● Task to complete
A verbatim copy of each record is required.

= = = = = = =

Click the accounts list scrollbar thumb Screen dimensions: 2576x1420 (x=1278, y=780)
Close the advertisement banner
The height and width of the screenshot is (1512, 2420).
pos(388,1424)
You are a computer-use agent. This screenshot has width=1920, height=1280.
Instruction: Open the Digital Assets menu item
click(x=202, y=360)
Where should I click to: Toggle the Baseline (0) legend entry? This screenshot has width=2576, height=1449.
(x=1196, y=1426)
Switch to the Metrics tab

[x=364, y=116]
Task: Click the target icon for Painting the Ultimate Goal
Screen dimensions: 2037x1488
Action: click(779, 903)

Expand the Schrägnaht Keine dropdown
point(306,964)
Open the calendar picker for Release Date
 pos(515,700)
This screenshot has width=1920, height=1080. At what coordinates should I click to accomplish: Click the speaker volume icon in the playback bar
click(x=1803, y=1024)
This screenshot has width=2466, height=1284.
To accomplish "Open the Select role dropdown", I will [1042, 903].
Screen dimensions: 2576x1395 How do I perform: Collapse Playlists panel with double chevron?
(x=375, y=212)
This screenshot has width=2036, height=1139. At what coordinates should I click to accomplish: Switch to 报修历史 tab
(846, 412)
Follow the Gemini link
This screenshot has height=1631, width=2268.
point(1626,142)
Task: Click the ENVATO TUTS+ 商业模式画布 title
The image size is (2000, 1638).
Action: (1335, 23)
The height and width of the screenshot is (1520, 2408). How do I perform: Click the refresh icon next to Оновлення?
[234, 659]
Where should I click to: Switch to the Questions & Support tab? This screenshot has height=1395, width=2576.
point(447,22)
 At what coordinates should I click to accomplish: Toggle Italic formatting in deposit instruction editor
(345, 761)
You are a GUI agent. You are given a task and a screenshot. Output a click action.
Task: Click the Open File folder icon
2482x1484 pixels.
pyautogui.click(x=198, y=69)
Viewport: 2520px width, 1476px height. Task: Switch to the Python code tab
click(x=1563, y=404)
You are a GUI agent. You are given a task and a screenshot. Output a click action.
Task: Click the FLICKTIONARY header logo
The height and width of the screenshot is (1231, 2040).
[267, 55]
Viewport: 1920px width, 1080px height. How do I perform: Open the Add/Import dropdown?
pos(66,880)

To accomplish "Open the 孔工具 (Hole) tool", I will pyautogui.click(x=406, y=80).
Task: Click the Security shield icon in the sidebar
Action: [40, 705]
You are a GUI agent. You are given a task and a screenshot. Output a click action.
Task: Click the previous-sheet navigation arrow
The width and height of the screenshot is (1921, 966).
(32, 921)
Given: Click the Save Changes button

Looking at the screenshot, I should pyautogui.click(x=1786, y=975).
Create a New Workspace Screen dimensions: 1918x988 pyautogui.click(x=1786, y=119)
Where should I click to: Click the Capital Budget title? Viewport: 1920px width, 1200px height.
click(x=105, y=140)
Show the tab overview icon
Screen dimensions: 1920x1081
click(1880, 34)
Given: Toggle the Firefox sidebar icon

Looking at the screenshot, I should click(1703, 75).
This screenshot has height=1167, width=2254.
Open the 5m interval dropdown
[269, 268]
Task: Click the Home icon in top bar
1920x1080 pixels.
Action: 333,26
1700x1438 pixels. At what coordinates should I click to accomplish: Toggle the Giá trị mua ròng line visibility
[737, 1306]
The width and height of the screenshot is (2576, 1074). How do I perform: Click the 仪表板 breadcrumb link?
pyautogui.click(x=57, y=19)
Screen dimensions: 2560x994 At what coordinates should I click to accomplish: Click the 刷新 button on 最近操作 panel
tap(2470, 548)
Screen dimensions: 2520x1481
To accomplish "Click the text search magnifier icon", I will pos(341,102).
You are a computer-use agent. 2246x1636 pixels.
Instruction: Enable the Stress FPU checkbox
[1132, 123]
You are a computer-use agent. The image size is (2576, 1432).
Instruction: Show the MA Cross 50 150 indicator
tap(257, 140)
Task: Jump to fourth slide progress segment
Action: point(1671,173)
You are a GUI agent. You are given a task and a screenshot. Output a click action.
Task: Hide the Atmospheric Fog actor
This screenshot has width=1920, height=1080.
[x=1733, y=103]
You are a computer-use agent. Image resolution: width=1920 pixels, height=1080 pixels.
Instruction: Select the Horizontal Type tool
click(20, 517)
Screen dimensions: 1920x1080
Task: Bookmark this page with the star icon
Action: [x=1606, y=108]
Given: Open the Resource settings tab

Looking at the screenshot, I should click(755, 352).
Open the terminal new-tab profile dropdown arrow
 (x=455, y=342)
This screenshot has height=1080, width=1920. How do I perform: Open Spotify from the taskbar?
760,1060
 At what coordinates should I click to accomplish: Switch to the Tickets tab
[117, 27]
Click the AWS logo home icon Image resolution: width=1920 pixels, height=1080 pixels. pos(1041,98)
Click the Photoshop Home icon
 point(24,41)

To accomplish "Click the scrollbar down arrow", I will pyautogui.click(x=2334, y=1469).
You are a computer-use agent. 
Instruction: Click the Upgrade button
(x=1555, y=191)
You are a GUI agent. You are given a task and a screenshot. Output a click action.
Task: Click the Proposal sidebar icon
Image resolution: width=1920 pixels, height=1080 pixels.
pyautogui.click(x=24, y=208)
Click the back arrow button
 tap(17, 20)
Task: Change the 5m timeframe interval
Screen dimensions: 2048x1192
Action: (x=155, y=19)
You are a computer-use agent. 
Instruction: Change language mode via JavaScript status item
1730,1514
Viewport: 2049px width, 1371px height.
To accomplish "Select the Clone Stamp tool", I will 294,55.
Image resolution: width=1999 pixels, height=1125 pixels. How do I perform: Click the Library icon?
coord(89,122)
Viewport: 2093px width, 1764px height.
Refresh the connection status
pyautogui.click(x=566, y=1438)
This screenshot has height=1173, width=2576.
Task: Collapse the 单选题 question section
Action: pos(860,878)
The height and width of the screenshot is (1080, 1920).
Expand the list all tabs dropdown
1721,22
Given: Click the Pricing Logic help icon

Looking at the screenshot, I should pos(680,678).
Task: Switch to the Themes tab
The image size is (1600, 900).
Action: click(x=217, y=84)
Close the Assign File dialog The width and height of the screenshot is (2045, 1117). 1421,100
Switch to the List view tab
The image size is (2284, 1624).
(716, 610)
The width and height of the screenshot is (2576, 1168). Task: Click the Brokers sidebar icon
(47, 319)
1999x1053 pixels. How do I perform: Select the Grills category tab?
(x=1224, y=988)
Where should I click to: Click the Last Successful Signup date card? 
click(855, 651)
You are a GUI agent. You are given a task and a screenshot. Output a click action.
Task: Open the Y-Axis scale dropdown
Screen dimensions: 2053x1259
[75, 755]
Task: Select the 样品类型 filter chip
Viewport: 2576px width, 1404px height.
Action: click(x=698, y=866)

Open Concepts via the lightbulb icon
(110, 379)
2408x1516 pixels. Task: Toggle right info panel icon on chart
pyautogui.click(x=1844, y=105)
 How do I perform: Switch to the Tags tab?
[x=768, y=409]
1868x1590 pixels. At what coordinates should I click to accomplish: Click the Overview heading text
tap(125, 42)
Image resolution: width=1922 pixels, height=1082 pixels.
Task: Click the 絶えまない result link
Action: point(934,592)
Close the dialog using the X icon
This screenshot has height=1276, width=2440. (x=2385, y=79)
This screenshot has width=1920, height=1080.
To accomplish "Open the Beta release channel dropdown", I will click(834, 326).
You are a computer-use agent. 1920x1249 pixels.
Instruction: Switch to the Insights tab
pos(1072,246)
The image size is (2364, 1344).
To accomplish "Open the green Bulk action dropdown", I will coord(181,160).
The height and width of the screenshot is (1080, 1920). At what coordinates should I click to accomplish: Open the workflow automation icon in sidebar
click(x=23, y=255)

= = = = = = =

● Answer section
Click the accounts list scrollbar thumb Screen dimensions: 2576x1420 (x=1278, y=780)
Close the advertisement banner
The height and width of the screenshot is (1512, 2420).
pos(388,1424)
You are a computer-use agent. This screenshot has width=1920, height=1280.
Instruction: Open the Digital Assets menu item
click(x=202, y=360)
Where should I click to: Toggle the Baseline (0) legend entry? This screenshot has width=2576, height=1449.
(x=1196, y=1426)
Switch to the Metrics tab

[x=364, y=116]
Task: Click the target icon for Painting the Ultimate Goal
Screen dimensions: 2037x1488
Action: click(779, 903)

Expand the Schrägnaht Keine dropdown
point(306,964)
Open the calendar picker for Release Date
 pos(515,700)
This screenshot has width=1920, height=1080. At what coordinates should I click to accomplish: Click the speaker volume icon in the playback bar
click(x=1803, y=1024)
This screenshot has width=2466, height=1284.
To accomplish "Open the Select role dropdown", I will [1042, 903].
Screen dimensions: 2576x1395 How do I perform: Collapse Playlists panel with double chevron?
(x=375, y=212)
This screenshot has width=2036, height=1139. At what coordinates should I click to accomplish: Switch to 报修历史 tab
(846, 412)
Follow the Gemini link
This screenshot has height=1631, width=2268.
point(1626,142)
Task: Click the ENVATO TUTS+ 商业模式画布 title
The image size is (2000, 1638).
Action: (1335, 23)
The height and width of the screenshot is (1520, 2408). How do I perform: Click the refresh icon next to Оновлення?
[234, 659]
Where should I click to: Switch to the Questions & Support tab? This screenshot has height=1395, width=2576.
point(447,22)
 At what coordinates should I click to accomplish: Toggle Italic formatting in deposit instruction editor
(345, 761)
You are a GUI agent. You are given a task and a screenshot. Output a click action.
Task: Click the Open File folder icon
2482x1484 pixels.
pyautogui.click(x=198, y=69)
Viewport: 2520px width, 1476px height. Task: Switch to the Python code tab
click(x=1563, y=404)
You are a GUI agent. You are given a task and a screenshot. Output a click action.
Task: Click the FLICKTIONARY header logo
The height and width of the screenshot is (1231, 2040).
[267, 55]
Viewport: 1920px width, 1080px height. How do I perform: Open the Add/Import dropdown?
pos(66,880)

To accomplish "Open the 孔工具 (Hole) tool", I will pyautogui.click(x=406, y=80).
Task: Click the Security shield icon in the sidebar
Action: [40, 705]
You are a GUI agent. You are given a task and a screenshot. Output a click action.
Task: Click the previous-sheet navigation arrow
The width and height of the screenshot is (1921, 966).
(32, 921)
Given: Click the Save Changes button

Looking at the screenshot, I should pyautogui.click(x=1786, y=975).
Create a New Workspace Screen dimensions: 1918x988 pyautogui.click(x=1786, y=119)
Where should I click to: Click the Capital Budget title? Viewport: 1920px width, 1200px height.
click(x=105, y=140)
Show the tab overview icon
Screen dimensions: 1920x1081
click(1880, 34)
Given: Toggle the Firefox sidebar icon

Looking at the screenshot, I should click(1703, 75).
This screenshot has height=1167, width=2254.
Open the 5m interval dropdown
[269, 268]
Task: Click the Home icon in top bar
1920x1080 pixels.
Action: 333,26
1700x1438 pixels. At what coordinates should I click to accomplish: Toggle the Giá trị mua ròng line visibility
[737, 1306]
The width and height of the screenshot is (2576, 1074). How do I perform: Click the 仪表板 breadcrumb link?
pyautogui.click(x=57, y=19)
Screen dimensions: 2560x994 At what coordinates should I click to accomplish: Click the 刷新 button on 最近操作 panel
tap(2470, 548)
Screen dimensions: 2520x1481
To accomplish "Click the text search magnifier icon", I will pos(341,102).
You are a computer-use agent. 2246x1636 pixels.
Instruction: Enable the Stress FPU checkbox
[1132, 123]
You are a computer-use agent. The image size is (2576, 1432).
Instruction: Show the MA Cross 50 150 indicator
tap(257, 140)
Task: Jump to fourth slide progress segment
Action: point(1671,173)
You are a GUI agent. You are given a task and a screenshot. Output a click action.
Task: Hide the Atmospheric Fog actor
This screenshot has width=1920, height=1080.
[x=1733, y=103]
You are a computer-use agent. Image resolution: width=1920 pixels, height=1080 pixels.
Instruction: Select the Horizontal Type tool
click(20, 517)
Screen dimensions: 1920x1080
Task: Bookmark this page with the star icon
Action: [x=1606, y=108]
Given: Open the Resource settings tab

Looking at the screenshot, I should click(755, 352).
Open the terminal new-tab profile dropdown arrow
 (x=455, y=342)
This screenshot has height=1080, width=1920. How do I perform: Open Spotify from the taskbar?
760,1060
 At what coordinates should I click to accomplish: Switch to the Tickets tab
[117, 27]
Click the AWS logo home icon Image resolution: width=1920 pixels, height=1080 pixels. pos(1041,98)
Click the Photoshop Home icon
 point(24,41)

To accomplish "Click the scrollbar down arrow", I will pyautogui.click(x=2334, y=1469).
You are a computer-use agent. 
Instruction: Click the Upgrade button
(x=1555, y=191)
You are a GUI agent. You are given a task and a screenshot. Output a click action.
Task: Click the Proposal sidebar icon
Image resolution: width=1920 pixels, height=1080 pixels.
pyautogui.click(x=24, y=208)
Click the back arrow button
 tap(17, 20)
Task: Change the 5m timeframe interval
Screen dimensions: 2048x1192
Action: (x=155, y=19)
You are a computer-use agent. 
Instruction: Change language mode via JavaScript status item
1730,1514
Viewport: 2049px width, 1371px height.
To accomplish "Select the Clone Stamp tool", I will 294,55.
Image resolution: width=1999 pixels, height=1125 pixels. How do I perform: Click the Library icon?
coord(89,122)
Viewport: 2093px width, 1764px height.
Refresh the connection status
pyautogui.click(x=566, y=1438)
This screenshot has height=1173, width=2576.
Task: Collapse the 单选题 question section
Action: pos(860,878)
The height and width of the screenshot is (1080, 1920).
Expand the list all tabs dropdown
1721,22
Given: Click the Pricing Logic help icon

Looking at the screenshot, I should pos(680,678).
Task: Switch to the Themes tab
The image size is (1600, 900).
Action: click(x=217, y=84)
Close the Assign File dialog The width and height of the screenshot is (2045, 1117). 1421,100
Switch to the List view tab
The image size is (2284, 1624).
(716, 610)
The width and height of the screenshot is (2576, 1168). Task: Click the Brokers sidebar icon
(47, 319)
1999x1053 pixels. How do I perform: Select the Grills category tab?
(x=1224, y=988)
Where should I click to: Click the Last Successful Signup date card? 
click(855, 651)
You are a GUI agent. You are given a task and a screenshot. Output a click action.
Task: Open the Y-Axis scale dropdown
Screen dimensions: 2053x1259
[75, 755]
Task: Select the 样品类型 filter chip
Viewport: 2576px width, 1404px height.
Action: click(x=698, y=866)

Open Concepts via the lightbulb icon
(110, 379)
2408x1516 pixels. Task: Toggle right info panel icon on chart
pyautogui.click(x=1844, y=105)
 How do I perform: Switch to the Tags tab?
[x=768, y=409]
1868x1590 pixels. At what coordinates should I click to accomplish: Click the Overview heading text
tap(125, 42)
Image resolution: width=1922 pixels, height=1082 pixels.
Task: Click the 絶えまない result link
Action: point(934,592)
Close the dialog using the X icon
This screenshot has height=1276, width=2440. (x=2385, y=79)
This screenshot has width=1920, height=1080.
To accomplish "Open the Beta release channel dropdown", I will click(834, 326).
You are a computer-use agent. 1920x1249 pixels.
Instruction: Switch to the Insights tab
pos(1072,246)
The image size is (2364, 1344).
To accomplish "Open the green Bulk action dropdown", I will coord(181,160).
The height and width of the screenshot is (1080, 1920). At what coordinates should I click to accomplish: Open the workflow automation icon in sidebar
click(x=23, y=255)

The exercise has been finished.